● INSTRUCTIONS
(A) In the article on this year's megadeals, what was the value of Naver's acquisition of Upbit?
(B) According to the article on this year's megadeals, why had CEOs and boards held off on big strategic moves before now? Answer in one to three sentences.
(C) Please carry the article on this year's megadeals forward from its last sentence.

● DOCUMENT SECTION
_ _ _ _ _ _ _

Naver’s $10.3bn all-stock acquisition of South Korea’s biggest crypto exchange Upbit on Wednesday took this year’s megadeal total to 63, topping the 2015 record, according to LSEG data on transactions since 1988.
The frenzy comes despite a sluggish start to the year after the US president’s “liberation day” tariffs sparked weeks of market volatility and deep uncertainty about interest rates and the global economic outlook.
“Companies are taking advantage of this window to pursue the larger transactions that they’ve long wanted to do and have been expected by the market,” said Ivan Farman, global co-head of mergers and acquisitions at Bank of America.
“When you see big deals being struck in your industry, you don’t want to be left out when the chess pieces move.”
Deals roared back in the second half of 2025 as CEOs pounced on once-in-a-generation transactions, including Union Pacific’s $85bn bid for Norfolk Southern, the $55bn Saudi-backed take-private of Electronic Arts, Anglo American’s $50bn merger with Teck and Kimberly-Clark $49bn takeover of Tylenol maker Kenvue.
Edward Lee, a corporate partner at Kirkland & Ellis, said CEOs and boards now had the “confidence and visibility” to chase “big strategic moves that they postponed for two years because of interest-rate uncertainty, inflation and the election”.
The greater visibility would allow deals that were previously hitting regulatory roadblocks to finally get done, Lee added.
The second half of the year deal blitz comes after Trump pulled back from a full-blown trade war with China and choked back some of his most aggressive tariffs, all while doubling down on M&A-friendly measures, including relaxing antitrust rules.

_ _ _ _ _ _ _

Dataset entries
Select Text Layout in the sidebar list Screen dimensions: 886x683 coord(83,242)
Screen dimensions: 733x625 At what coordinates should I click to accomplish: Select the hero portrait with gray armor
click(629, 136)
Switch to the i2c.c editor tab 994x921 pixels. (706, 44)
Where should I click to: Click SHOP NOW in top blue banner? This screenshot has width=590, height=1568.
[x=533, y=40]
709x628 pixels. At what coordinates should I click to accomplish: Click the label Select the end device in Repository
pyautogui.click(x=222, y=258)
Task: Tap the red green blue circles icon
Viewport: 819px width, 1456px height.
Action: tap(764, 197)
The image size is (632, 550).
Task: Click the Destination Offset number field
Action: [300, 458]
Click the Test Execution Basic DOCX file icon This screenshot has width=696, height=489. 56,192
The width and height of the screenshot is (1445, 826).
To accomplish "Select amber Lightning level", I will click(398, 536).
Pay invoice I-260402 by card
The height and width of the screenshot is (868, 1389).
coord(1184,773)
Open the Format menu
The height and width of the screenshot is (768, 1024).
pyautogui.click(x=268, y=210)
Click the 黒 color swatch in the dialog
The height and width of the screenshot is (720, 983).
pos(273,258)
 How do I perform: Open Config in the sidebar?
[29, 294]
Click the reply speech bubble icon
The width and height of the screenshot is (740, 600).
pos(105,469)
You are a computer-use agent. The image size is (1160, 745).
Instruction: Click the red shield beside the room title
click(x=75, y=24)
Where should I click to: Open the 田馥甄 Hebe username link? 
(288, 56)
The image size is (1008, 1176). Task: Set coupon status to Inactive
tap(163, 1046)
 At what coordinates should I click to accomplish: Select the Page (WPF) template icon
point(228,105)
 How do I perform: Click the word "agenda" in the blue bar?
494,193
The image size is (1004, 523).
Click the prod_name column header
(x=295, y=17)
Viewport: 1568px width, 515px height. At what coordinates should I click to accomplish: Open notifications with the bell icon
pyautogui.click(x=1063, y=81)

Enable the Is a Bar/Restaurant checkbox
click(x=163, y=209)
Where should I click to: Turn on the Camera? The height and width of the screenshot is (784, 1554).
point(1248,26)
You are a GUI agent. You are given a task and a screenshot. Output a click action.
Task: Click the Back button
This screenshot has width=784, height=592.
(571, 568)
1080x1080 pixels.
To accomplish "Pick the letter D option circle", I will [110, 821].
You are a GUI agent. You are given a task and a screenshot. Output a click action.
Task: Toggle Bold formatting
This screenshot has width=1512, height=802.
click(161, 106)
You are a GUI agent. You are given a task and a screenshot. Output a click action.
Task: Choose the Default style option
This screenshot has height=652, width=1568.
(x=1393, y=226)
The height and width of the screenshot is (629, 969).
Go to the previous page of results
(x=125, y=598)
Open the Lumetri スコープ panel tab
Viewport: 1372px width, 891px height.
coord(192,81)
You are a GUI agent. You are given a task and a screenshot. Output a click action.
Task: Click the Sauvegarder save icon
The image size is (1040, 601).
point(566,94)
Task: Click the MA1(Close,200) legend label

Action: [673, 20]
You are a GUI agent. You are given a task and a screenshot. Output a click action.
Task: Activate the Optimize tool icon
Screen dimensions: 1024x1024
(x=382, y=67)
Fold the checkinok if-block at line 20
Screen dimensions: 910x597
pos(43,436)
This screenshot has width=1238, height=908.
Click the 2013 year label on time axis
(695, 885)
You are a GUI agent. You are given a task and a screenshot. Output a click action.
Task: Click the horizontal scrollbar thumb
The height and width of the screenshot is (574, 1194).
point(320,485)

_ _ _ _ _ _ _

● ANSWERS GIVEN
(A) $10.3bn, in an all-stock deal.

(B) Edward Lee of Kirkland & Ellis said they postponed those moves for two years because of interest-rate uncertainty, inflation and the election. He said they now have the "confidence and visibility" to pursue them.

(C)
“There’s a feeling right now in the current regulatory environment that there’s a chance to do larger-scale transactions that you may not have the opportunity to do again,” said Krishna Veeraraghavan, co-head of Paul Weiss’s M&A group.
The animal spirits have spread across sectors. Bank M&A surged as deals were approved at the fastest pace in more than three decades, while Big Pharma roared back, acquiring biotech assets to restock their drug pipelines. A boom in artificial intelligence spurred a wave of tech and data centre transactions.
“We’re seeing increased activity not just in tech, driven by a tsunami of money going into AI infrastructure, but also in healthcare, industrials, financial and other sectors,” said Drago Rajkovic, global co-head of M&A at Citigroup.
“Why are there so many large deals? There has been a lot of pent-up demand, a favourable regulatory environment and healthy balance sheets,” he added.
But M&A has been stronger among larger companies than smaller ones, a sign that deal activity remains uneven.
“Small deals are often harder to get done as they’re less interesting to buyers because they don’t move the needle. Fundamentally, smaller deals have lower returns, so there’s a trend towards our clients focusing on large transactions,” said Andrew Woeber, global head of M&A at Barclays.